**Work request:** Could you please retype the records exactly, minus their pictures?

**Excerpted data:**
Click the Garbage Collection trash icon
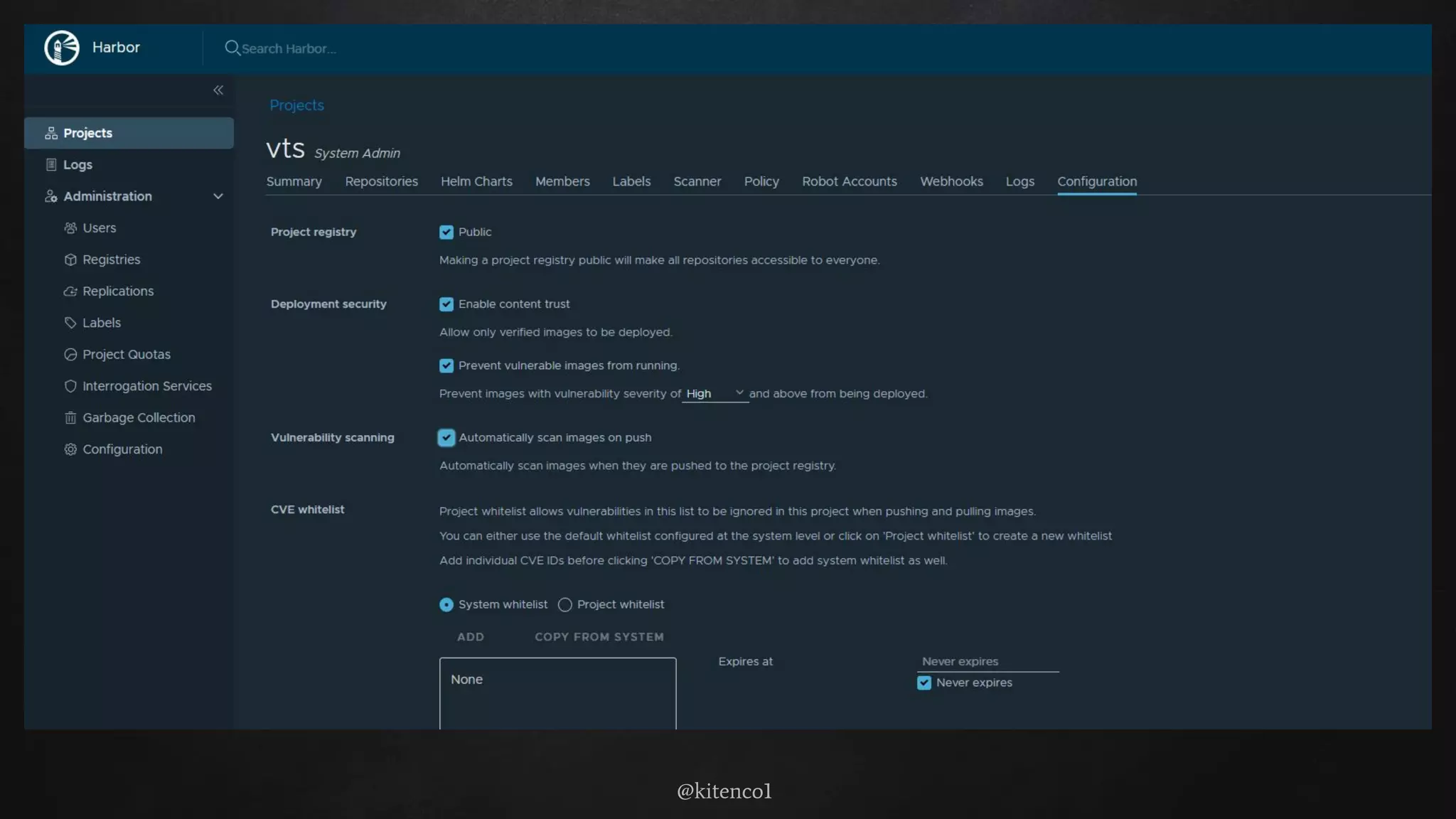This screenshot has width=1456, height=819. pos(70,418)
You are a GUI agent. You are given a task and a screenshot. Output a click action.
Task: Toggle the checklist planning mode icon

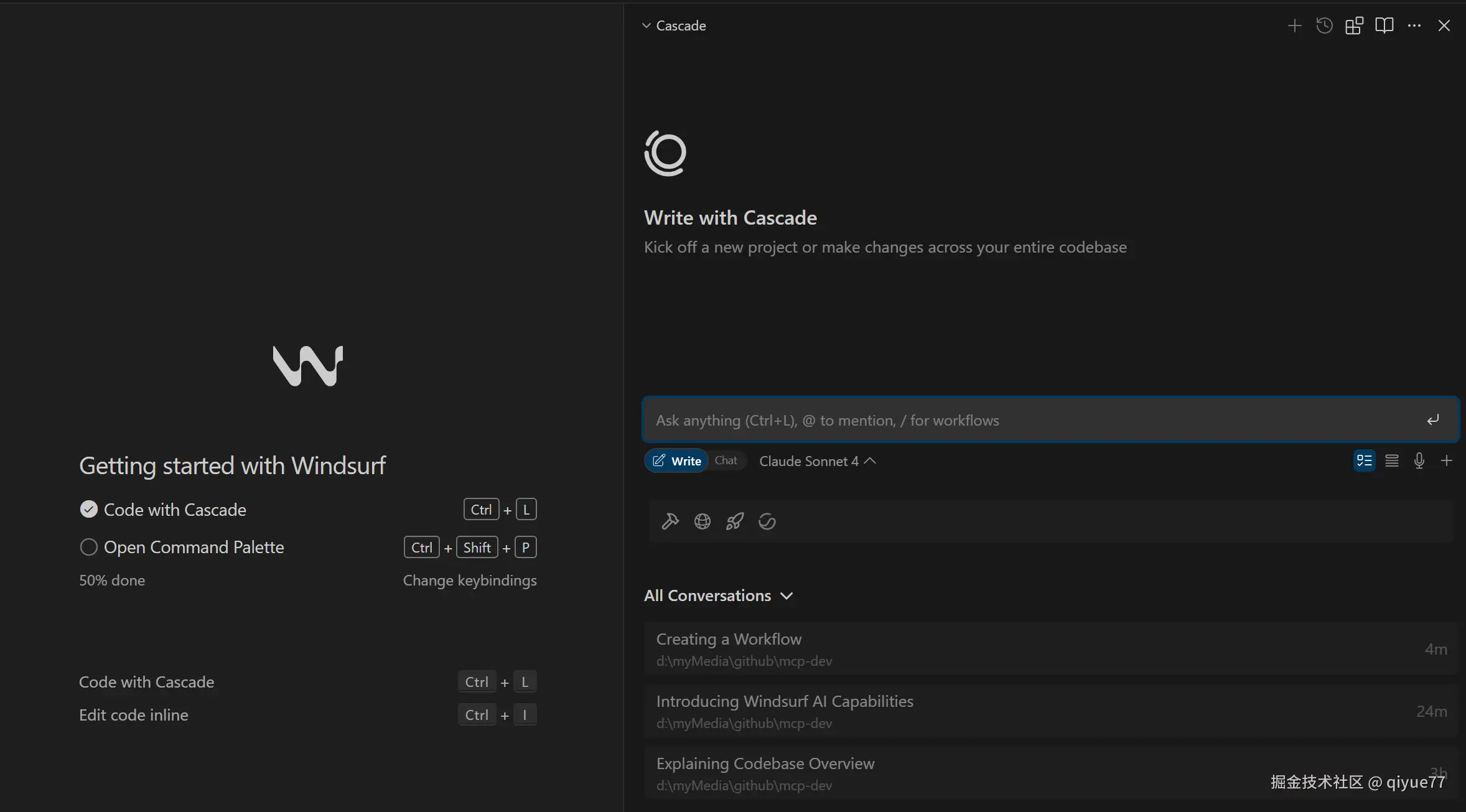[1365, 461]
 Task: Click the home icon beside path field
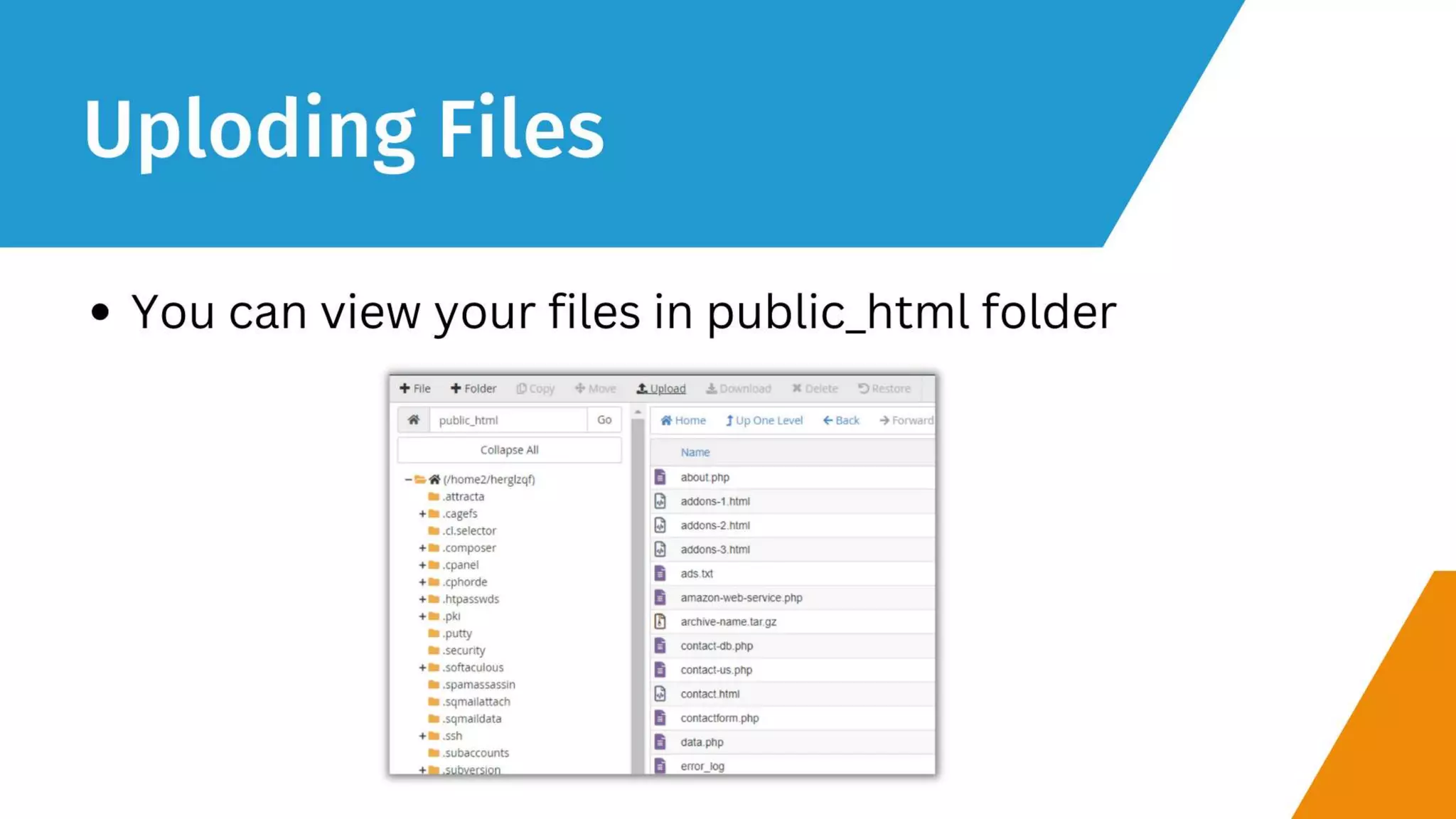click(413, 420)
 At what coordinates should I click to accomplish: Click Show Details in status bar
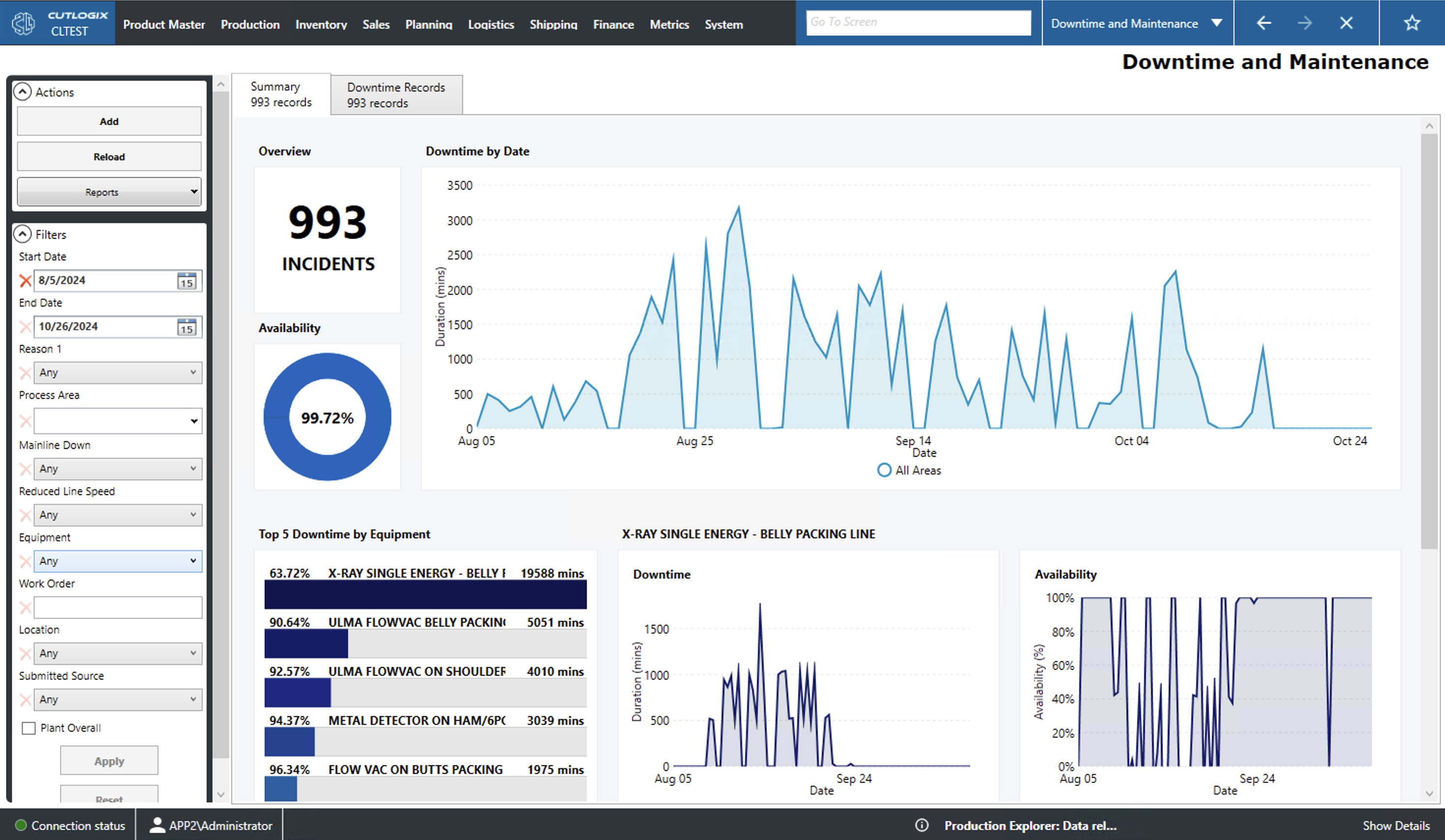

**Answer for this exercise:**
Click the Garbage Collection trash icon
This screenshot has width=1456, height=819. pos(70,418)
You are a GUI agent. You are given a task and a screenshot. Output a click action.
Task: Toggle the checklist planning mode icon

[1365, 461]
 Task: Click the home icon beside path field
click(413, 420)
 At what coordinates should I click to accomplish: Click Show Details in status bar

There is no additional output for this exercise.